● Problems to work on
(A) Decide whether each statement agrees with the documentary hypothesis text. Answer yes or no, and quote the deciding words of the text. (i) The theory identifies four basic sources. (ii) Orthodox Jews usually accept the theory. (iii) The editor who combined the sources is known as R.
(B) Rewrite the documentary hypothesis text from "The hypothesis further" to "and transitional passages.", replacing "transitional" with "bridging".

====== Source ======

In biblical scholarship, the documentary hypothesis proposes that the Pentateuch (also called the Torah, or first five books of the Old Testament) was not literally revealed by God to Moses, but represents a composite account from several later documents. Four basic sources are identified in the theory, designated as J (Yahwist), E (Elohist), P (Priestly), and D (Deuteronomic), usually dated from the ninth or tenth through the fifth centuries B.C.E.. Although the hypothesis had many antecedants, it reached its mature expression in the late nineteenth century through the work of Karl Heinrich Graf and Julius Wellhausen and is thus also refered to as the Graf-Wellhausen hypothesis.

The documentary hypothesis has been refined and criticized by later writers, but its basic outline remains widely accepted by contemporary biblical scholars. Orthodox Jews and conservative Christians, however, usually reject the theory, affirming that Moses himself is the primary or sole author of the Pentateuch.

Synopsis

The documentary hypothesis proposes that the Pentateuch as we have it was created sometime around the fifth century B.C.E. through a process of combining several earlier documents—each with its own viewpoint, style, and special concerns—into one. It identifies four main sources:

  • the J, or Yahwist, source
  • the E, or Elohist, source (later combined with J to form the "JE" text)
  • the P, or Priestly, source
  • the D, or Deuteronomist, text (which had two further major edits, resulting in sub-texts known as Dtr1 and Dtr2).

The hypothesis further postulates the combination of the sources into their current form by an editor known as R (for Redactor), who added editorial comments and transitional passages.

The specific identity of each author remains unknown, (although a number of candidates have been proposed). However, textual elements identify each source with a specific background and with a specific period in Jewish history. Most scholars associate "J" with the southern Kingdom of Judah around the ninth century B.C.E., and "E" with a northern context slightly later. Both of these sources were informed by various oral traditions known to their authors.

====== Data lines ======

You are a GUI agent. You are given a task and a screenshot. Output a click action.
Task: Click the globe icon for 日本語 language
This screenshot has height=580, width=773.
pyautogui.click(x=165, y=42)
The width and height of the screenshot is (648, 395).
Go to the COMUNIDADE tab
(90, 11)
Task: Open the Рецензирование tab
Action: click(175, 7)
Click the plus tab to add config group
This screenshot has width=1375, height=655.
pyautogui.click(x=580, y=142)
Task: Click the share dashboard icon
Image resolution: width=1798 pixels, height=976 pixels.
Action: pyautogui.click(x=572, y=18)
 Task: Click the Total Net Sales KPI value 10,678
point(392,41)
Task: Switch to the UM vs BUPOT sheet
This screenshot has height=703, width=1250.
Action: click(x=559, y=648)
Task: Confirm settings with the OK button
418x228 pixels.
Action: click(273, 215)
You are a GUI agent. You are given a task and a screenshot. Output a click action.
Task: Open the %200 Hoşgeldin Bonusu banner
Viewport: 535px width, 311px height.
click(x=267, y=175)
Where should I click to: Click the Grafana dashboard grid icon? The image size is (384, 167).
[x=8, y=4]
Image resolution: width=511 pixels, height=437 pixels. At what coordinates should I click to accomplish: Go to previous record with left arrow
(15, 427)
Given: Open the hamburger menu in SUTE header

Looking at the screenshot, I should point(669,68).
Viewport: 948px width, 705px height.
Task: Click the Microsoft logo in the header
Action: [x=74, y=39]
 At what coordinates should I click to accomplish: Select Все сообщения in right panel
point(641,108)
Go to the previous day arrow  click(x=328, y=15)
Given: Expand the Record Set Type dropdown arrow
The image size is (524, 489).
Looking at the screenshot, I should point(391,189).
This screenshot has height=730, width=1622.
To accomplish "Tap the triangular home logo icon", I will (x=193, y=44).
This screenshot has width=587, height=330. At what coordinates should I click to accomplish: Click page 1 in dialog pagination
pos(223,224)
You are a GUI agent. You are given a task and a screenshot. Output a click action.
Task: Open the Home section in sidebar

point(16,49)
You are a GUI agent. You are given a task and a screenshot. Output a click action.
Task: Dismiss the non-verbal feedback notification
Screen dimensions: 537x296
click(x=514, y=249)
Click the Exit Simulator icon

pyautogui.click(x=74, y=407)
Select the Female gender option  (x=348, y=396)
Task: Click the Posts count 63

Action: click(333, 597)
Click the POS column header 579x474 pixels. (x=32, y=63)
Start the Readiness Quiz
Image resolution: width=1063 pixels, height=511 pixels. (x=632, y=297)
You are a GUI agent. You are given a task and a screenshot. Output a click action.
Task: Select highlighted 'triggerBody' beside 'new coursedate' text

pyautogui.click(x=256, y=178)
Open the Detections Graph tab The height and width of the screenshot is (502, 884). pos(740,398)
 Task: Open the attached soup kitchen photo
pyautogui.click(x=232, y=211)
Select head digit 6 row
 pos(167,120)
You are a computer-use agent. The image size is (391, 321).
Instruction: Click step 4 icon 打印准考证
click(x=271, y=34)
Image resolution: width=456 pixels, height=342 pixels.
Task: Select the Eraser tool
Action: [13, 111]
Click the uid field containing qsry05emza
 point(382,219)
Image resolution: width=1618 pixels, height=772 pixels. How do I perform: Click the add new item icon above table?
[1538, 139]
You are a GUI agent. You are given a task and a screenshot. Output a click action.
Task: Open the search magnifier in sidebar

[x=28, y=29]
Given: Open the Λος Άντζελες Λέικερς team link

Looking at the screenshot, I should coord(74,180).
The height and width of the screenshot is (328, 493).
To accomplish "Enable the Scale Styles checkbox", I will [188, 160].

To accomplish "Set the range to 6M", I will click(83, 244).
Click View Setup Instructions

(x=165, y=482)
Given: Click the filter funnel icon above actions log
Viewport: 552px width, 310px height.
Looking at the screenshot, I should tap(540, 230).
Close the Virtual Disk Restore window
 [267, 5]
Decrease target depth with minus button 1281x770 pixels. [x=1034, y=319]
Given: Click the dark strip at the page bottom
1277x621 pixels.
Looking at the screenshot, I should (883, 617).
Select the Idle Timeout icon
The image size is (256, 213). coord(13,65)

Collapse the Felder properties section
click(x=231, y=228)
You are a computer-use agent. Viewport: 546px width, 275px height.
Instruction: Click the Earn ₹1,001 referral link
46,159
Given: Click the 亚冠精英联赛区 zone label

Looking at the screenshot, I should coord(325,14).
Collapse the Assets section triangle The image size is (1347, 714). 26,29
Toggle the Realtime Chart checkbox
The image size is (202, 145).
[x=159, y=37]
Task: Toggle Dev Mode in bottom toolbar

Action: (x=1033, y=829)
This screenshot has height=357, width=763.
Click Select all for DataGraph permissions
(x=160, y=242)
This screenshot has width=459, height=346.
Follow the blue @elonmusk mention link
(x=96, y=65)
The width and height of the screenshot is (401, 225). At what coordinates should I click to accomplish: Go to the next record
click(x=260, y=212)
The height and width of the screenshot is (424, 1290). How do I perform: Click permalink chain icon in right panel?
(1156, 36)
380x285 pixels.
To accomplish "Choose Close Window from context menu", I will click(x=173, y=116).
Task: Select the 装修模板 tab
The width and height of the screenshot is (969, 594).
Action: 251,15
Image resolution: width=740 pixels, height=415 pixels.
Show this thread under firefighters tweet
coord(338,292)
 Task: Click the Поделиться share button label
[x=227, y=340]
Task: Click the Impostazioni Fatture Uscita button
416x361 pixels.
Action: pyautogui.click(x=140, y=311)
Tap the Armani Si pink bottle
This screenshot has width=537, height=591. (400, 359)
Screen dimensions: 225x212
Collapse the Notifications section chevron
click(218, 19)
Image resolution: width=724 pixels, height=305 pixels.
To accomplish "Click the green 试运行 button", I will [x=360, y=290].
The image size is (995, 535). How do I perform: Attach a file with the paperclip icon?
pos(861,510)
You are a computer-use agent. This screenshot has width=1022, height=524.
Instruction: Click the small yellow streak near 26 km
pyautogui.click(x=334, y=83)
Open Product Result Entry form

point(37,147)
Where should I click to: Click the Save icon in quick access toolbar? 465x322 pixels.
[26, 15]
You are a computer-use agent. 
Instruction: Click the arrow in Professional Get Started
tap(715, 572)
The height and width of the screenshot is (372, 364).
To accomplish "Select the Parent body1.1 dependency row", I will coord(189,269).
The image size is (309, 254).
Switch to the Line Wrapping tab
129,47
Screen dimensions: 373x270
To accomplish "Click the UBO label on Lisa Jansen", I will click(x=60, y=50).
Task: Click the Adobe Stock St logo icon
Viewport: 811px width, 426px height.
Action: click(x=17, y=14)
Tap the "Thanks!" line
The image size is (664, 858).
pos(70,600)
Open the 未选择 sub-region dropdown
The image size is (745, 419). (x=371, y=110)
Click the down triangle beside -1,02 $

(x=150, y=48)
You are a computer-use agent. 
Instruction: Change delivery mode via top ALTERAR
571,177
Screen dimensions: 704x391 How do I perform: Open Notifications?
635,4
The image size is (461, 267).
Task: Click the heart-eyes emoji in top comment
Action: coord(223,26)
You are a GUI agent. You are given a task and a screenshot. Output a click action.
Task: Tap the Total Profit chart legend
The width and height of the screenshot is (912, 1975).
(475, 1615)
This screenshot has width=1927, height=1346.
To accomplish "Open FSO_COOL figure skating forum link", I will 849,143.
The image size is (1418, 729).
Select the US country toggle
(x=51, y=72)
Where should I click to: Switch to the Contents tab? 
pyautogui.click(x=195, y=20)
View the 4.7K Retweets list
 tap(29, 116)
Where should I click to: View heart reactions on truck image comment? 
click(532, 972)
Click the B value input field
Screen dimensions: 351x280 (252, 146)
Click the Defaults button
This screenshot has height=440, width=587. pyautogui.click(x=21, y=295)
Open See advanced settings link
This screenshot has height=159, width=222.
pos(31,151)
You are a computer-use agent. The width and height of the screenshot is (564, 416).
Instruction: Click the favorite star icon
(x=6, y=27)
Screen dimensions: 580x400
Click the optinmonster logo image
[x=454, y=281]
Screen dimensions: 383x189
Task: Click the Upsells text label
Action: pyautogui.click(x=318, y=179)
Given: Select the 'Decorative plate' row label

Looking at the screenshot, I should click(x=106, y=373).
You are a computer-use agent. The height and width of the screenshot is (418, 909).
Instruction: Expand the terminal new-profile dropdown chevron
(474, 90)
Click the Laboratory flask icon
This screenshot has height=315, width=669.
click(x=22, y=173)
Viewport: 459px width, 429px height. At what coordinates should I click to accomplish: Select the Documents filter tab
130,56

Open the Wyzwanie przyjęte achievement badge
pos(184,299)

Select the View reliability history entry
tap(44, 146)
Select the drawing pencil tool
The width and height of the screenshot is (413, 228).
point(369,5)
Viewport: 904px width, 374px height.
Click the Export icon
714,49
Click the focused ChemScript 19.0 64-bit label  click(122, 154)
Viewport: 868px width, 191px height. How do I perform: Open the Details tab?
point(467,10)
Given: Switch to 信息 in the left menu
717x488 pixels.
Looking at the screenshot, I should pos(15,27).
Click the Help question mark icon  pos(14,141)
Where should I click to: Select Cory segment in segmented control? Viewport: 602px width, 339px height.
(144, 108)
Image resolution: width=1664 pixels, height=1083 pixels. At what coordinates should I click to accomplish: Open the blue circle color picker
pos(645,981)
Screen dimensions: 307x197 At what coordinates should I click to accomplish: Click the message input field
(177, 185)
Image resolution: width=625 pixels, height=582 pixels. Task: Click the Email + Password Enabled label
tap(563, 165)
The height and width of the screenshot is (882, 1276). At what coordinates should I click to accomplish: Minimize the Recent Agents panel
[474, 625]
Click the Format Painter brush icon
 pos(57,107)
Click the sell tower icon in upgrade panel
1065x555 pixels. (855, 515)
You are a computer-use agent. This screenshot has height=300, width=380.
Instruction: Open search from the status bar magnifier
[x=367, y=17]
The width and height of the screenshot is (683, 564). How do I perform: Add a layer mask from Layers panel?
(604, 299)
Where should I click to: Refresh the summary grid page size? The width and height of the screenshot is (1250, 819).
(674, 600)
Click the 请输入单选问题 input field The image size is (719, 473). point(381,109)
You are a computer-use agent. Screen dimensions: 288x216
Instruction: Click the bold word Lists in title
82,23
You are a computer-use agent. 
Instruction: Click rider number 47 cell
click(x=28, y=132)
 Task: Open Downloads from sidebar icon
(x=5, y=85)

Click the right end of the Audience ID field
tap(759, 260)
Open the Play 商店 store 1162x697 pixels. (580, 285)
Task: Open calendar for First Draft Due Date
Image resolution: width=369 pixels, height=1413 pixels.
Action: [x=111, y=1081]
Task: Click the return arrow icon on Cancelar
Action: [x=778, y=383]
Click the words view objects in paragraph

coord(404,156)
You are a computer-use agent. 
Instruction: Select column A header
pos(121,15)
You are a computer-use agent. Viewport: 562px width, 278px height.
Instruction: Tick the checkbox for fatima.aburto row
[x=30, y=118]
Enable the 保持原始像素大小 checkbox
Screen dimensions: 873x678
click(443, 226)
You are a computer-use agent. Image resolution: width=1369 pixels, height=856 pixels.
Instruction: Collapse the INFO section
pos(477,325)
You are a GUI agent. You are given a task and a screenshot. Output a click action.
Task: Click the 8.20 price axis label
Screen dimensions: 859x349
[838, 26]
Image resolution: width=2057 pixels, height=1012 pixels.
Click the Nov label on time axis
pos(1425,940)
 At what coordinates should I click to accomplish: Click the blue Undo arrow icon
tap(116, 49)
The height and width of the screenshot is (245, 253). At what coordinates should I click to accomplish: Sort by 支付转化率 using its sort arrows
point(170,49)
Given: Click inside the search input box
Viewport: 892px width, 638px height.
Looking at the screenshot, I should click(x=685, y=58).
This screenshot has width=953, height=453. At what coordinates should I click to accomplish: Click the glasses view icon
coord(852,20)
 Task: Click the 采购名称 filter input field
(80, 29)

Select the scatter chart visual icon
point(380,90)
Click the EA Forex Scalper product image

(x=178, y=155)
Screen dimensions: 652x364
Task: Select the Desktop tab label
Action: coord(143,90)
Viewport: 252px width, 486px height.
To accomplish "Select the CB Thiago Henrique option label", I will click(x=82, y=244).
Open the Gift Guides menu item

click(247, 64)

======

● Correct answers
(A)
(i) Yes: "Four basic sources are identified in the theory"
(ii) No: "Orthodox Jews and conservative Christians, however, usually reject the theory"
(iii) Yes: "an editor known as R (for Redactor)"

(B)
The hypothesis further postulates the combination of the sources into their current form by an editor known as R (for Redactor), who added editorial comments and bridging passages.